Hedonism will be widely accepted in the future according to Giddens. In fact he expects Hedonistic Consumerism to replace capitalistic productivity as the driving force behind economics and politics. The consumerism of sex is proof to this phenomenon. During the industrial age one had to work long and hard to be productive while sexual pleasures were considered detrimental to those efforts. The additional disposable time one has earned through an incredible increase in production via the informational age has reversed this view that sexual pleasure is counterproductive. A sexual transformation is at hand.
Giddens discusses Freud in detail concerning the phallus and penis envy. He is somewhat critical of Freud but applies these concepts to explain how and why man and woman develop their sexual identity and how this identity explains society. Men develop a masculine identity while women femininity. It is this masculinity that has plagued man for it is a lacking identity. It lacks intimacy and so it desires what it lacks. Women have intimacy but lack independence and autonomy. At some point in modernity women have emerged from their role of mother to join society as an equal of man. This has led to a subconscious effort by man to control women. Man sees this emergence as a threat and as a result responds at times with violence. Rape is the modern context is an act of control or punishment. Rape in pre-modern times usually occurred in the fringes of society such as the frontiers lacking authority, during wars by soldiers, etc. but not as punishment or controlling measure but for the sheer act of sexual pleasure. Rape, according to Giddens, in today's society is committed by loyalists of a day gone by where men ruled the roost. It is their way of being deviant.
I think if Giddens is correct we will witness a future in which one will not be viewed as a "manly man" or a "girly girl" but as an individual without any gender specific roles to portray.
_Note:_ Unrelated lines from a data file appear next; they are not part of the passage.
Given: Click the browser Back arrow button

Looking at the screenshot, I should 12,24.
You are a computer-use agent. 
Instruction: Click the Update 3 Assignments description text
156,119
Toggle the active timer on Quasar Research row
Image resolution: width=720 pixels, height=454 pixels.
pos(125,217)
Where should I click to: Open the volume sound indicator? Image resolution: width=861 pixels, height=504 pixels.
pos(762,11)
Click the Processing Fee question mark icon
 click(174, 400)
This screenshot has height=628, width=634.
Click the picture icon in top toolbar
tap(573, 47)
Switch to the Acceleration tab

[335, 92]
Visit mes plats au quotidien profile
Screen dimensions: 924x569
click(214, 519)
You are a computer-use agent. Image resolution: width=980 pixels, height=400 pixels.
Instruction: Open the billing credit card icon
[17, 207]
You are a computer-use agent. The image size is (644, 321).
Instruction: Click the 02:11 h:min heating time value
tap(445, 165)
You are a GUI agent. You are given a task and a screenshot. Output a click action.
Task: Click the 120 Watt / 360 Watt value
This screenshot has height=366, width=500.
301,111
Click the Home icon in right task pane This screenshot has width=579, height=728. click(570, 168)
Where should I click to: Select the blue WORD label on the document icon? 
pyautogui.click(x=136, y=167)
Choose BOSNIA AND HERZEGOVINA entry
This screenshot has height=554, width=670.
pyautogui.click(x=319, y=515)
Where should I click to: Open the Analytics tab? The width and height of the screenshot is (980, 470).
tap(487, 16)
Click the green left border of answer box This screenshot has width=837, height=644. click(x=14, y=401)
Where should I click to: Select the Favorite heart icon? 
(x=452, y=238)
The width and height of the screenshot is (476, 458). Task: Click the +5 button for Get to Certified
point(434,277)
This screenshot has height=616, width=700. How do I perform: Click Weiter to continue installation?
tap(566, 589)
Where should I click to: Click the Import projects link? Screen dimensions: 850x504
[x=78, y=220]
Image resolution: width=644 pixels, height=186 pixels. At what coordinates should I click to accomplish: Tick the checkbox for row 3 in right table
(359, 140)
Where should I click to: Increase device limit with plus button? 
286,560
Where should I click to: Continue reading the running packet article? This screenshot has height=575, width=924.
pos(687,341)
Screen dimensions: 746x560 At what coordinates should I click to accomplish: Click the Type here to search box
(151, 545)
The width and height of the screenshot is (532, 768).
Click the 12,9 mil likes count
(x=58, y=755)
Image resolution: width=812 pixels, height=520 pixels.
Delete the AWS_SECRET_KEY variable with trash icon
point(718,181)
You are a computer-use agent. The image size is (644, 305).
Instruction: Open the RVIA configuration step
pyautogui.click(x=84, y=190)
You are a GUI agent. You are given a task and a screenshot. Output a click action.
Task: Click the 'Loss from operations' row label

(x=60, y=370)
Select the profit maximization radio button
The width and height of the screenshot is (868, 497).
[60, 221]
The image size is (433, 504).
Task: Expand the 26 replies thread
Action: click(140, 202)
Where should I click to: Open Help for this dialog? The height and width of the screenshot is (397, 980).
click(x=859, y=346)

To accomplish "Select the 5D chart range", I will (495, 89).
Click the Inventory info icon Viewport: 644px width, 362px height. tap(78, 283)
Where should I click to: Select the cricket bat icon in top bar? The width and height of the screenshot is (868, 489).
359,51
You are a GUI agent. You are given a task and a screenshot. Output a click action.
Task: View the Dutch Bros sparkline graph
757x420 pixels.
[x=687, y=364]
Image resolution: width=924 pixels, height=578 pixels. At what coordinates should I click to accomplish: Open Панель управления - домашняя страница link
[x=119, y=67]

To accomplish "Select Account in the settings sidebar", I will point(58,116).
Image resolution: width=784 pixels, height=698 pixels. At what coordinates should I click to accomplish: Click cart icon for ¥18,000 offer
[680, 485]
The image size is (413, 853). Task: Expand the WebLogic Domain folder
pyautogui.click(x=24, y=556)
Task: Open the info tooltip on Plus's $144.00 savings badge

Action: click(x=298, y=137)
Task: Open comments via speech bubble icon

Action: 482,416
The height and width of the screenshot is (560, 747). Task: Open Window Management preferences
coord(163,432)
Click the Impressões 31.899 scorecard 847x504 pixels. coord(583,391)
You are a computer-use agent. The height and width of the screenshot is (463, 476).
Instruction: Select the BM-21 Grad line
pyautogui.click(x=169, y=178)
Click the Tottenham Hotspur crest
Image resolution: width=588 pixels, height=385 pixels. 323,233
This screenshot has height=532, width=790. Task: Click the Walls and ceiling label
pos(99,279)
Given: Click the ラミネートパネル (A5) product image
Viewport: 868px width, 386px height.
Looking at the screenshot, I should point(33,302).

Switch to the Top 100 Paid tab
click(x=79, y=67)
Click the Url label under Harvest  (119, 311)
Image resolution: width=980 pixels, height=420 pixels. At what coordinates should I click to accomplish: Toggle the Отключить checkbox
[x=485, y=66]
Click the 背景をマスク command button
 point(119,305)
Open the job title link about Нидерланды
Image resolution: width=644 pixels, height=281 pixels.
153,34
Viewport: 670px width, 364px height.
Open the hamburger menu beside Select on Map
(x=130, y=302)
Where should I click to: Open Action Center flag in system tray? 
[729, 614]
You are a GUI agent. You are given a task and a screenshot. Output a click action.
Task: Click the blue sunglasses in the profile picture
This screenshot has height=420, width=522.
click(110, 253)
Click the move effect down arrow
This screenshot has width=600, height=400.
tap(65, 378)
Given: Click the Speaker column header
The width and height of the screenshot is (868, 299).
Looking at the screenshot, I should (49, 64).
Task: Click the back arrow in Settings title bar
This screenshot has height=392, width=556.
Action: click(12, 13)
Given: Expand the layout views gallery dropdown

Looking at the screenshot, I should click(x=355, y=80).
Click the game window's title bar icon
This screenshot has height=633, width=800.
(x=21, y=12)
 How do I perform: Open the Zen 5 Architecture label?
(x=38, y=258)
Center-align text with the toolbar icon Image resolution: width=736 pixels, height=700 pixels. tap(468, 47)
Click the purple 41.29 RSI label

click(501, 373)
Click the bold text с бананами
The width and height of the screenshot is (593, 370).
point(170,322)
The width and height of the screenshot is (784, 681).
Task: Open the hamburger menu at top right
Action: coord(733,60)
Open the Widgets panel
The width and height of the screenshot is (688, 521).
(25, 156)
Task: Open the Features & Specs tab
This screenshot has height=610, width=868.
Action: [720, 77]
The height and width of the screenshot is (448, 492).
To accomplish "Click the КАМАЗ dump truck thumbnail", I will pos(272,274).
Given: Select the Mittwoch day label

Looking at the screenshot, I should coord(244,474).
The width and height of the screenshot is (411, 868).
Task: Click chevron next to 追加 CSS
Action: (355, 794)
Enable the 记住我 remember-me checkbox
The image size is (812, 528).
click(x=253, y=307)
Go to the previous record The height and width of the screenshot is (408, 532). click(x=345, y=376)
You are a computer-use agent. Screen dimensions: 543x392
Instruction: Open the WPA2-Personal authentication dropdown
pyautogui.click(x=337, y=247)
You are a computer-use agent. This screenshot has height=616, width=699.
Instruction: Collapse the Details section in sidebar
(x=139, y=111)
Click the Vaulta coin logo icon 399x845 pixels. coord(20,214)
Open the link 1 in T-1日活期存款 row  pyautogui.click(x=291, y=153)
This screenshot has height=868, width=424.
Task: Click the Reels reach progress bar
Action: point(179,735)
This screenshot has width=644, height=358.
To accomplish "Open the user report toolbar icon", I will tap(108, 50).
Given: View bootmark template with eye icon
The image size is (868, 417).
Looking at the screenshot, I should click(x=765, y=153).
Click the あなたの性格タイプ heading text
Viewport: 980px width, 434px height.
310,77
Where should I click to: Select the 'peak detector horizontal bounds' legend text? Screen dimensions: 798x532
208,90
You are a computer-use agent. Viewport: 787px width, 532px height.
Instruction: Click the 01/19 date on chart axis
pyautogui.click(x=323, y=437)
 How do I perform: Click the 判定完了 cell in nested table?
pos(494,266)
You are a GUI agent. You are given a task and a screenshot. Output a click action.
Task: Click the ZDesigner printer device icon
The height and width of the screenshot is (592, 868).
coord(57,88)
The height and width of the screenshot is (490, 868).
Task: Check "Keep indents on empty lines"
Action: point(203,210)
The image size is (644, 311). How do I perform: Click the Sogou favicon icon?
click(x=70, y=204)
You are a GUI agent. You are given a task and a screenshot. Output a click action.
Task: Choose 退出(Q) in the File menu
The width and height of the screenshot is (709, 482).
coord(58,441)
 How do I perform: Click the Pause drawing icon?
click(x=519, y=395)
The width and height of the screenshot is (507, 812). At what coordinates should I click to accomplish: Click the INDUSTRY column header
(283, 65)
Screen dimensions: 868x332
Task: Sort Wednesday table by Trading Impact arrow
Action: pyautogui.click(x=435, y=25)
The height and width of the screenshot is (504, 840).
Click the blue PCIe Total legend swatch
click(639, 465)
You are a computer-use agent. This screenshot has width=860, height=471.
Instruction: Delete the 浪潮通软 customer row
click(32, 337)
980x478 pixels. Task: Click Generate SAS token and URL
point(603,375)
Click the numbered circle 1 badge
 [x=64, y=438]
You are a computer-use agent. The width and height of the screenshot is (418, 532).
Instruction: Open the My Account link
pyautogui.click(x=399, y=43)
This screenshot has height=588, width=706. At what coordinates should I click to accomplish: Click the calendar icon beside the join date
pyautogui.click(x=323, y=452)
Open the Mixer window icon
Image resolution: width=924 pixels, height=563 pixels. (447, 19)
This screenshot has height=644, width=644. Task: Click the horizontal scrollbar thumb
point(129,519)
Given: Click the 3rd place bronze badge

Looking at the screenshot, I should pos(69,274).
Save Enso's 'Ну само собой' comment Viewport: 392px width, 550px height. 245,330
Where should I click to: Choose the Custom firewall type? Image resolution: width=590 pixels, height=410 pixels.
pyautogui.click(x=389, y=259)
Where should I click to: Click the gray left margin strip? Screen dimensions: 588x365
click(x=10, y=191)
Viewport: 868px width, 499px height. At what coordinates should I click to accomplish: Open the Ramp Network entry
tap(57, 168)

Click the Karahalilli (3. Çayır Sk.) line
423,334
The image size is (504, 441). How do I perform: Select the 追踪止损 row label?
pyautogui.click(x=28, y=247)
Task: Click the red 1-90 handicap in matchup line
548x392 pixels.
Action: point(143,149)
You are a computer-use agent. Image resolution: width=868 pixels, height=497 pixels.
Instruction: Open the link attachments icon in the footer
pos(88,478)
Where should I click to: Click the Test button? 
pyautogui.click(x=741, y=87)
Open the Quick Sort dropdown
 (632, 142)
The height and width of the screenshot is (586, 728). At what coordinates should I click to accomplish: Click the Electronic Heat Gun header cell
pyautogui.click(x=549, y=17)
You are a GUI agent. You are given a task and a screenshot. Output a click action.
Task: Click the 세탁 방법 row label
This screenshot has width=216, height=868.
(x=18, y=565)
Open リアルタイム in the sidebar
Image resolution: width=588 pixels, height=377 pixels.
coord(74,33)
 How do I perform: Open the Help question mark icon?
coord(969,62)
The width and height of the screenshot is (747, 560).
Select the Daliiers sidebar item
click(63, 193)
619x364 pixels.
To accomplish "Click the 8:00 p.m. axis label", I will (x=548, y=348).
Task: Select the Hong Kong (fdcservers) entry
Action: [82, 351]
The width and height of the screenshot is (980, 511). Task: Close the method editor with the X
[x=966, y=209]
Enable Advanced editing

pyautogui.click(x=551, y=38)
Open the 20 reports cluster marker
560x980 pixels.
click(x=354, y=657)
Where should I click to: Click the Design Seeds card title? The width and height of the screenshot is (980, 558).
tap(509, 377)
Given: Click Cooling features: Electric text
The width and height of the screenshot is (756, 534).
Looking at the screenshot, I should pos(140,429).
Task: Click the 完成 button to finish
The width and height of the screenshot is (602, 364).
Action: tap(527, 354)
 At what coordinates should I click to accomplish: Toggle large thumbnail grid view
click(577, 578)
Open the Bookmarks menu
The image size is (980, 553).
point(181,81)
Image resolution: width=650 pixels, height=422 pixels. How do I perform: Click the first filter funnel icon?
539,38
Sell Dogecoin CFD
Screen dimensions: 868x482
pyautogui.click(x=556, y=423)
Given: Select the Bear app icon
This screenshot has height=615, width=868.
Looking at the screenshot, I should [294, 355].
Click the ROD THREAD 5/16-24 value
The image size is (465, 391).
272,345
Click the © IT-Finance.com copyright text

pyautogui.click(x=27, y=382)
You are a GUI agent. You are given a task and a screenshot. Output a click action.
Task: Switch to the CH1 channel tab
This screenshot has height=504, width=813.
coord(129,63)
This reminds me of Foucault's view on Greek sexuality. The Greeks did not see beauty in the form of a woman or a man but rather saw beauty in a being irregardless of their gender. Bi-sexuality or homosexuality did not exist for they did not recognize the distinction. Giddens celebrates the lifestyles that are emerging in today's world. These lifestyles are in fact not only emerging but are thriving so I would have a hard time disputing his conclusions that sexual emancipation is at hand. One only has to visit any urban city of significant population to witness first-hand the numerous gay bars and nightclubs, swinger's clubs, and BDSM clubs that have opened in recent years. While I gained some insight into what is happening in society concerning sexuality, I am unsure if I should be confused or concerned.